In the United States, agencies and companies contracted by the government are required to follow certain guidelines to make sure their products or services are accessible to people with disabilities. This extends to digital media and information technology, under what’s known as Section 508 of the Rehabilitation Act. These guidelines are set by the Access Board, an independent government agency, and were originally written with websites in mind. However, since the guidelines’ inception in 2000 the guidelines have not been revised despite huge progress and innovation in technology. Unsurprisingly, these standards are viewed as outdated and ambiguous.
This is changing. On September 14, 2016, the Access Board approved a new version of Section 508 that meets today’s technical climate and the accepted standards of other independent groups. The new set of guidelines need to be approved by the White House’s Office of Management and Budget and published in the Federal Register to become official.

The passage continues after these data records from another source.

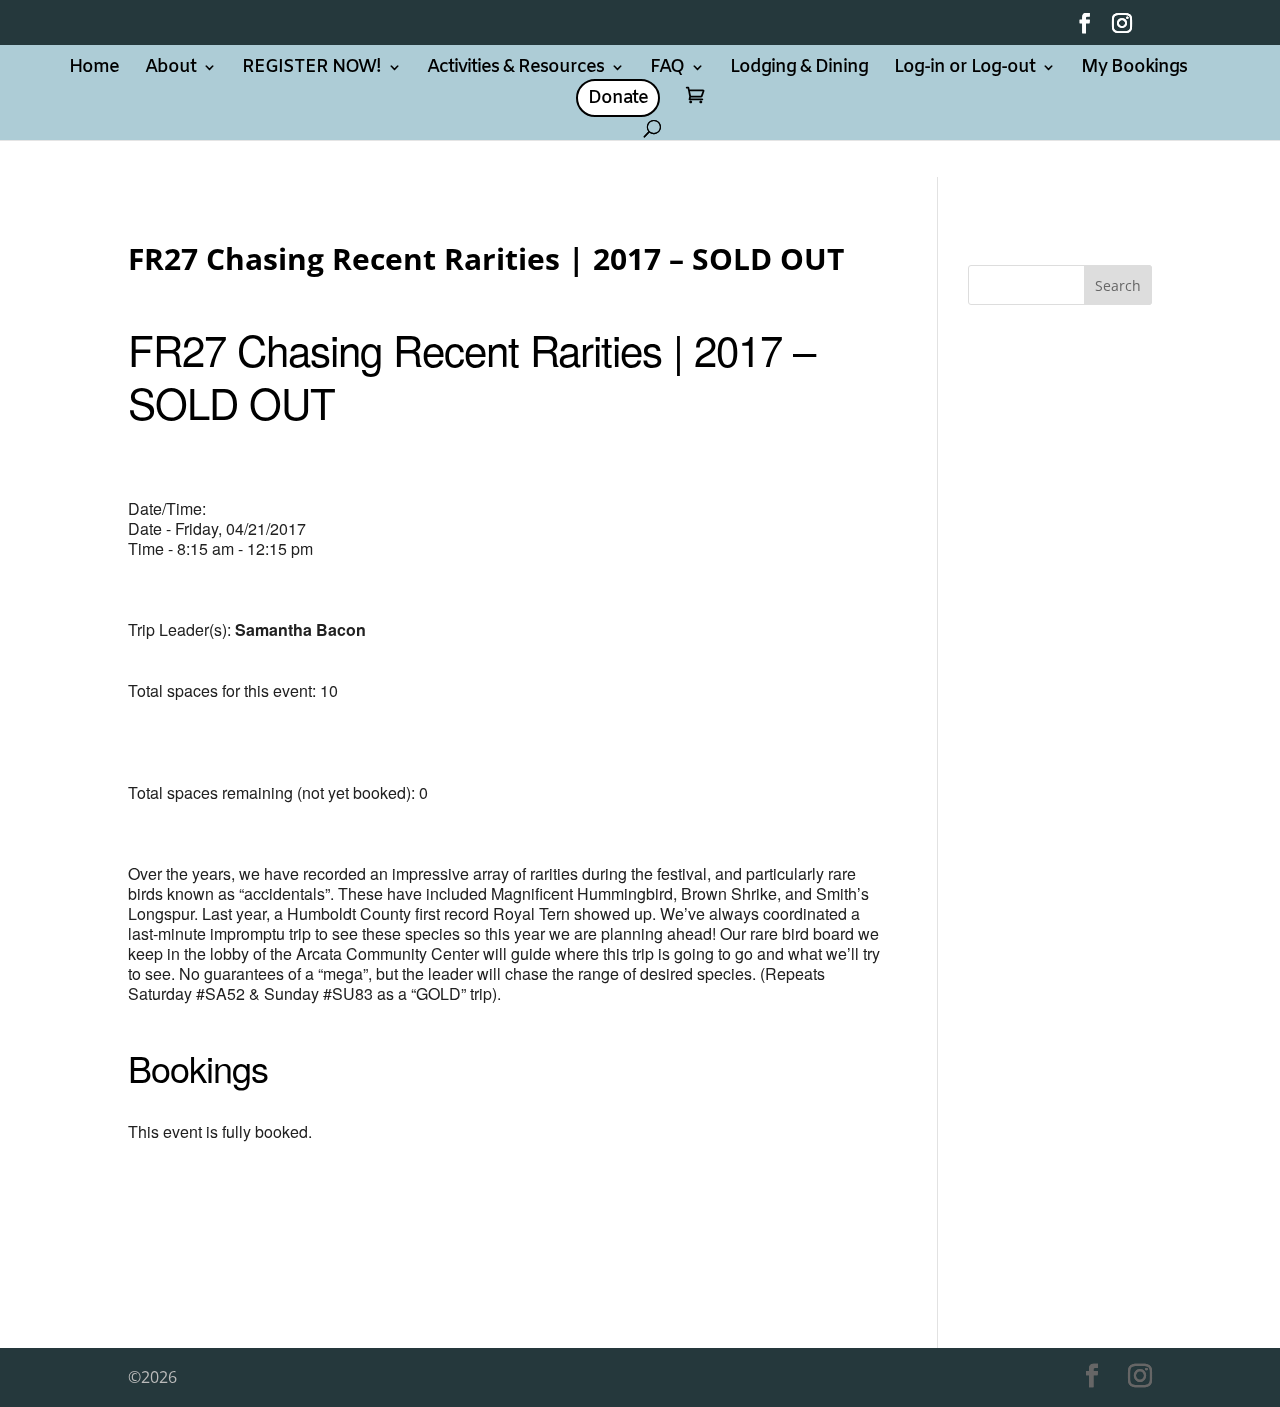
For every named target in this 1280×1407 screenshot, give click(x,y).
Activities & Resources (515, 69)
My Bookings (1134, 69)
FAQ (667, 69)
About (170, 69)
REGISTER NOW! (311, 69)
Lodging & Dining (799, 69)
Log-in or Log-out (964, 69)
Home (94, 69)
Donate (618, 98)
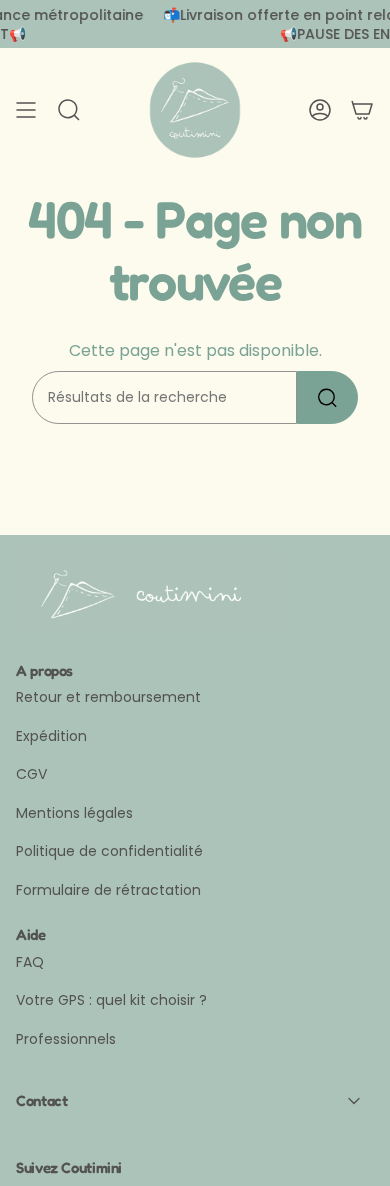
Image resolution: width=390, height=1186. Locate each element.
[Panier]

What do these new guidelines include? What’s the impact? Here are the top changes.
- Instead of using guidelines written by the Access Board, it’s now recommended that the Web Content Accessibility Guidelines (WCAG), created by the World Wide Web Consortium (W3C), be used. The WCAG standards have been in place for years and are highly regarded throughout the industry. The Access Board recognizes this, and making the WCAG official ensures that as it’s revised, government organizations will keep their digital properties accessible. To read more about the WCAG standards, take a look at our previous article on accessibility.

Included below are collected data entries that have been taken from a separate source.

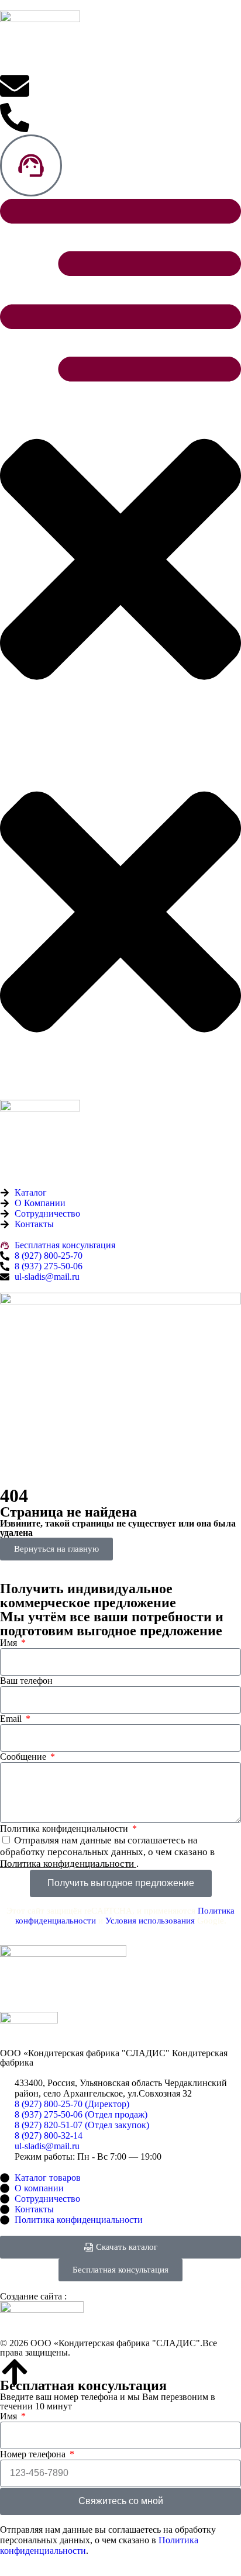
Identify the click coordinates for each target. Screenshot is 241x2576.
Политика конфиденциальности (65, 1828)
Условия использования (150, 1920)
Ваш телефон (26, 1681)
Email (12, 1719)
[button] (120, 468)
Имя (9, 1643)
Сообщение (24, 1757)
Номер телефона (34, 2454)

- Software applications now have the requirement of real-time text transcription in two-way messaging applications. In products such as TTD/TTY phones, users with disabilities will be able to see the other party’s messages while they are being written. The Access Board wants to bring this style of communication to more products so the hard of hearing and others have a more consistent communication experience. Here is an example of a real-time text communication product: CapTel, a phone and service that transcribes voice conversations into text on the phone with the help of a call center agent. Watch a video about it here: https://www.youtube.com/watch?v=gYzkREIkXLo
- The new regulations also affect other types of software and electronic media, including mobile apps and electronic documents. The Access Board states that the current standards have resulted in the inconsistent application of accessibility rules. The proposed standards more thoroughly define what is covered under Section 508. In the majority of cases, the WCAG standards will be used to assess the accessibility of these materials.
- Software applications will be judged for their compatibility with assistive technology products. In the past, accessibility requirements could be interpreted in a variety of ways, resulting in products that didn’t fully integrate with assistive technologies. For example, a web application could work with screen readers, but not with Braille displays. With the Section 508 revisions, the Access Board hopes to bring clarity to “how operating systems, software development toolkits, and software applications should interact with assistive technology.” Their goal is to make people aware of the different assistive technology products on the market and ensure that developed products are compatible.
The Access Board recognizes that the current Section 508 standards are way past their time, and are steadfastly moving towards updating them. The recognition of the WCAG standards means the process of updating Section 508 doesn’t have to be done on a regular basis in the future, while still ensuring the latest accessibility guidelines and trends set by those in the industry are in use. With these new standards hopefully being put to practice soon, the United States showcases that it recognizes today’s trends and ensures that people with disabilities will have equal access to technology products for years to come.